Autism researchers have found a promising new method to detect prenatal exposures that may increase risk for autism – and to do so years after the exposures occurred.
In their study, the researchers showed that a chemical signature of prenatal exposure to cigarette smoke persists in the blood of preschoolers. It’s not known whether smoking during pregnancy contributes to autism. Rather, since a mother can say whether or not she smoked, the researchers could see if a clear chemical signature of prenatal exposure persisted into childhood.
They will now look for markers for less-obvious toxic exposures suspected to increase autism risk. These include exposure to pesticides, air pollution, plasticizers and maternal inflammation during pregnancy.
The study, led by Daniele Fallin and Christine Ladd-Acosta, appears this week in the journal Environmental Research. It was funded, in part, by Autism Speaks’ inaugural Geier Grant in Environmental Research.
Fallin directs the Bloomberg School's Wendy Klag Center for Autism & Developmental Disabilities, at Johns Hopkins University. Her Geier grant supports her team’s study of gene-environmental interactions across the entire genome of children who have autism.
More specifically, Fallin’s team is looking at so-called epigenetic markers. These chemical tags sit atop a gene’s DNA and help control when and where the gene is active.
Epigenetic control of gene activity is particularly crucial for guiding early brain development. And it’s known that chemical exposures, infection and other stresses can alter epigenetics – and so alter gene activity in important and lasting ways.

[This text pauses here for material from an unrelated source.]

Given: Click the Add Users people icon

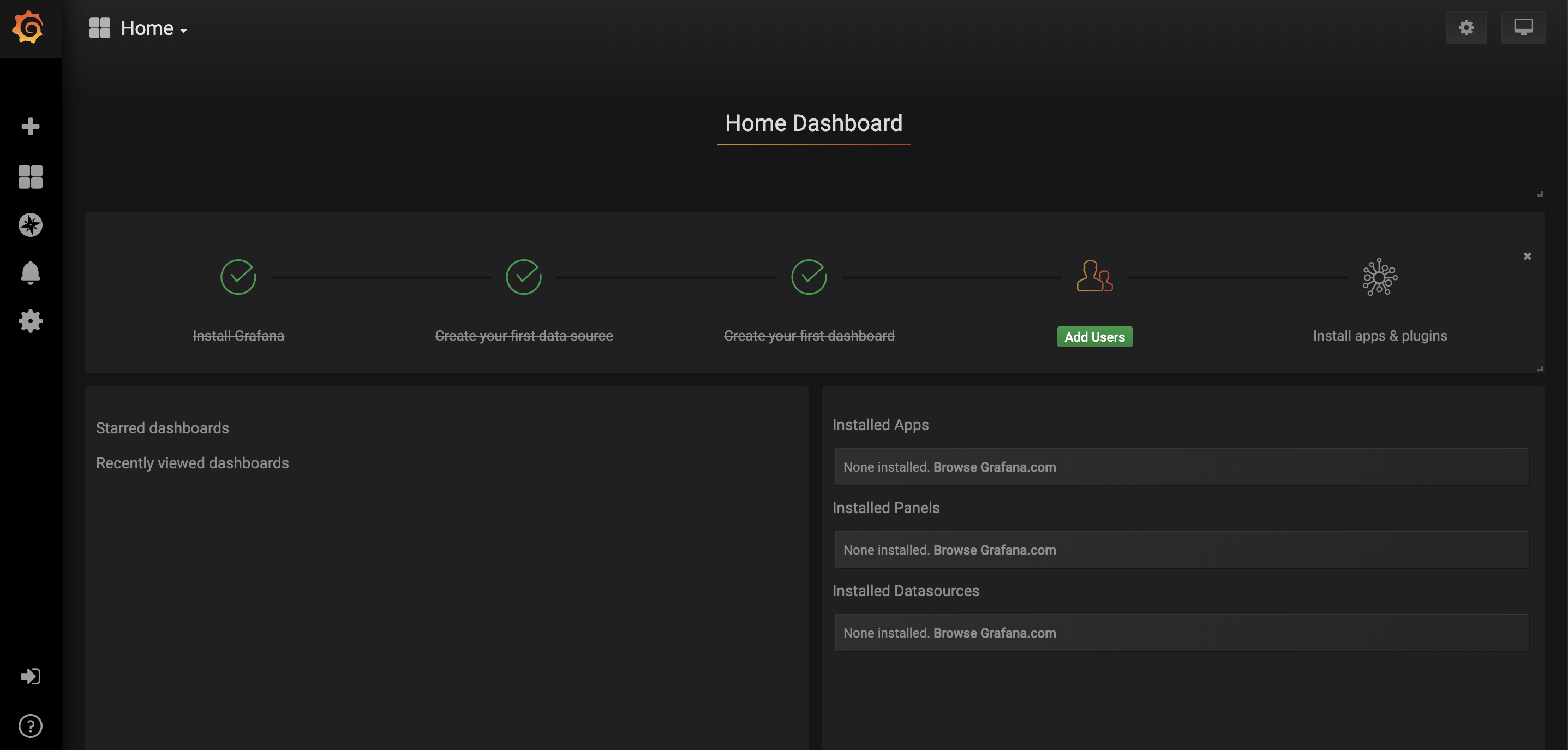Looking at the screenshot, I should 1094,277.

“We have long known that the body is an accumulator of past exposures – evidence of lead exposure lives on in our bones, for example,” Fallin says. “But we did not know that something as easy-to-collect as blood could contain evidence of exposures not only during your life but prenatally. That's what makes this so compelling.”

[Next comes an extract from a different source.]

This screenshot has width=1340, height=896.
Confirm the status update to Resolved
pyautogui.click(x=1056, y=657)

“Smoking is one thing,” she adds. “But if this turns out to be possible for other kinds of exposures, this could be a paradigm shift.”
In the study, the researchers performed whole genome epigenetic analysis on the blood of 531 children, ages 3 to 5, from six sites across the United States. They also asked the children’s mothers about smoking during pregnancy.
They then analyzed epigenetic patterns (methylation) at 26 locations across the children’s genomes. Based on this analysis, they were able to identify which mothers smoked during pregnancy with 81 percent accuracy.
Other researchers had previously identified these epigenetic signatures of prenatal smoking in infant cord blood. The new study is the first to show that the tell-tale chemical evidence persists to at least age 5.
Fallin says she hopes this area of research has broader reach. With smoking, she says, it is relatively easy to determine whether someone was exposed prenatally: You simply ask the mother or ask someone whether their mother smoked while she was pregnant. But exposures to other toxins are more difficult to tease out. For many, the mother may not know whether she was exposed.